Early life and education
Mosby was born in Powhatan County, Virginia on December 6, 1833, to Virginia McLaurine Mosby and Alfred Daniel Mosby, a graduate of Hampden-Sydney College. His father was a member of an old Virginian family of English origin whose ancestor, Richard Mosby, was born in England in 1600 and settled in Charles City, Virginia in the early 17th century. Mosby was named after his paternal grandfather, John Singleton.
Mosby began his education at a school called Murrell's Shop. When his family moved to Albemarle County, Virginia (near Charlottesville) in about 1840, John attended school in Fry's Woods before transferring to a Charlottesville school at the age of ten years. Because of his small stature and frail health, Mosby was the victim of bullies throughout his school career.
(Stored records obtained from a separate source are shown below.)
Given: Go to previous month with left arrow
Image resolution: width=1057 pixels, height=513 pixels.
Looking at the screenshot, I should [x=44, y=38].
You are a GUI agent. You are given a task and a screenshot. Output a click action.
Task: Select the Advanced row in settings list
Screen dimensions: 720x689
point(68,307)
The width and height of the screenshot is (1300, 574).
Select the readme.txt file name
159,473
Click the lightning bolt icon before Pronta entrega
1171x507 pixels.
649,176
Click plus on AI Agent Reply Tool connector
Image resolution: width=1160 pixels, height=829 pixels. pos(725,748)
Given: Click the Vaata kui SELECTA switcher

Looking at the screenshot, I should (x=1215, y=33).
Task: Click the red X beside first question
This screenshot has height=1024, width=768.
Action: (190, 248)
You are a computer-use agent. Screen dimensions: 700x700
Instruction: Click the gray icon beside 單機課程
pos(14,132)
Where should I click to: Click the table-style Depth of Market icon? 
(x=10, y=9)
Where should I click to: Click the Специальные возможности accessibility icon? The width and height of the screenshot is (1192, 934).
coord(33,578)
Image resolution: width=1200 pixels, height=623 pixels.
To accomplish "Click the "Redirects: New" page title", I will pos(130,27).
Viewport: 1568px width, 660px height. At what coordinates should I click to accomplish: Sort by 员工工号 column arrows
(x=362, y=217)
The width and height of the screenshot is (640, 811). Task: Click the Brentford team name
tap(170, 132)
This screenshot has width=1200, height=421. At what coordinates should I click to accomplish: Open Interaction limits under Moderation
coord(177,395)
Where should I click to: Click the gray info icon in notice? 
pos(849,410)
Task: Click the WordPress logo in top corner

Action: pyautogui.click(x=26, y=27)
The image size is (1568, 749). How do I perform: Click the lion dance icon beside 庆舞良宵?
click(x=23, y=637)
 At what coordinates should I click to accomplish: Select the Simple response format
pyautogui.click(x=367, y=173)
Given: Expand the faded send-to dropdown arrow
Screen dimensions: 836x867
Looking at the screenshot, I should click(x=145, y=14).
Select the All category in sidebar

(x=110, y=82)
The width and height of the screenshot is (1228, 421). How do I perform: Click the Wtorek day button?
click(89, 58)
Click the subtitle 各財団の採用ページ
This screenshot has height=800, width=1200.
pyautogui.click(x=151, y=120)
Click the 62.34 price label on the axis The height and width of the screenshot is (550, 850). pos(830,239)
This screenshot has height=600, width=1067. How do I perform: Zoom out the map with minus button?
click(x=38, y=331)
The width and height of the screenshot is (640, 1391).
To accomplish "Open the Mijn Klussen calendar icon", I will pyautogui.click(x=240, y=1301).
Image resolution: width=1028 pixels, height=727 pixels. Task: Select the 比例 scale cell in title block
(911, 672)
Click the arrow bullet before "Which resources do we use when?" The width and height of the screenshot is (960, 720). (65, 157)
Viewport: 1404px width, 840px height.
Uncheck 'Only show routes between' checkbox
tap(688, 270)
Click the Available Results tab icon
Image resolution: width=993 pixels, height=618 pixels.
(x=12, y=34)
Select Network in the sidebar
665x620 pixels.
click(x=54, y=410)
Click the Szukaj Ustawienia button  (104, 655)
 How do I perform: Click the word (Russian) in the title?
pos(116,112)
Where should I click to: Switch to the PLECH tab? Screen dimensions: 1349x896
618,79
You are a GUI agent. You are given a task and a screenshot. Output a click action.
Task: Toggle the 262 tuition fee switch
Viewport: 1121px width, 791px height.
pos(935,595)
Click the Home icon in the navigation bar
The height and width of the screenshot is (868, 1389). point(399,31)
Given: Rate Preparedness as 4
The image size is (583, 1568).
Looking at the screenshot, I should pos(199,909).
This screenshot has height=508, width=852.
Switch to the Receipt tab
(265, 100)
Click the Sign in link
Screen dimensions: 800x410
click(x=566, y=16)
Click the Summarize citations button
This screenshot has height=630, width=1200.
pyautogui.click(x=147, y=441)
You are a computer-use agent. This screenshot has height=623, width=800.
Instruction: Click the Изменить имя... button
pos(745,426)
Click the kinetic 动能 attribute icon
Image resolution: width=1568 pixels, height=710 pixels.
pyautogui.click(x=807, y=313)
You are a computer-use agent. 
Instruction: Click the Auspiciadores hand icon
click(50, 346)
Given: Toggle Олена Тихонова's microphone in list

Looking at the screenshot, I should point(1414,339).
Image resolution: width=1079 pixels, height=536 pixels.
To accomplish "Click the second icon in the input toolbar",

Instead of becoming withdrawn and lacking in self-confidence, the boy responded by fighting back, although the editor of his memoirs recounted a statement Mosby made that he never won any fight in which he was engaged. In fact, the only time he did not lose a fight was when an adult stepped in and broke it up.
In 1847, Mosby enrolled at Hampden-Sydney College, where his father was an alumnus. Unable to keep up with his mathematics class, Mosby left the college after two years. On October 3, 1850, he entered the University of Virginia, taking Classical Studies and joining the Washington Literary Society and Debating Union. He was far above average in Latin, Greek, and literature (all of which he enjoyed), but mathematics was still a problem for him. In his third year a quarrel erupted between Mosby and a notorious bully, George R. Turpin, a tavern keeper's son who was robust and physically impressive. When Mosby heard from a friend that Turpin had insulted him, Mosby sent Turpin a letter asking for an explanation—one of the rituals in the code of honor to which Southern gentlemen adhered. Turpin became enraged and declared that on their next meeting, he would "eat him up raw!" Mosby decided he had to meet Turpin despite the risk; to run away would be dishonorable.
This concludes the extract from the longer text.